Scattering of Light

This phenomenon involves interaction of radiation with matter. Tiny dust particles are present in Earth’s atmosphere. When sunlight falls on them, it gets diffused in all directions. That is why light reaches even those nooks and corners where it normally is not able to reach straight from the source.

The phenomenon of scattering is a two step process: absorption of light by the scattering particle and then instant re-emission by it in all possible directions. The scattered light does not obey the laws of reflection.

The size of the particle must be less than the wavelength of light incident on it. A bigger sized particle will scatter all the wavelengths equally. The intensity of scattered light is given by Rayleigh’s law of scattering. According to this law, the intensity of scattered light is inversely proportional to the fourth power of its wavelength.

I ∝ 1/λ4

When white light is incident on the scattering particle, the blue light is scattered the most and the red light is scattered the least.

Blue Color of the Sky

The shorter wavelengths are scattered more than the longer wavelengths. Thus, the blue light is scattered almost six times more intensely than the red light as the wavelength of the blue light is roughly 0.7 times that of the red. The scattered light becomes rich in the shorter wavelengths of violet, blue and green colors. On further scattering, the violet light does not reach observe’s eye as the eye is comparatively less sensitive to violet than blue and other wavelengths in its neighbor. So, when you look at the sky far away from the sun, it appears blue.

White Color of the Clouds

The clouds are formed by the assembly of small water drops whose size becomes more than the average wavelength of the visible light (5000Å). These droplets scatter all the wavelengths with almost equal intensity. Therefore, the resultant scattered light is white. So, a thin layer of clouds appears white.

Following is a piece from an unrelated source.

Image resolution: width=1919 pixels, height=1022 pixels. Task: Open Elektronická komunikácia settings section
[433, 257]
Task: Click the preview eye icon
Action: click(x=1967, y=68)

Red Color of the Sun at Sunrise and Sunset

In the morning and evening when the Sun is near the horizon, light has to travel a greater distance through the atmosphere. The violet and blue wavelengths are scattered by dust particles and air molecules at an angle of about 90°. Thus, the sunlight becomes devoid of shorter wavelengths and the longer wavelength of red color reaches the observer. So the Sun appears as red.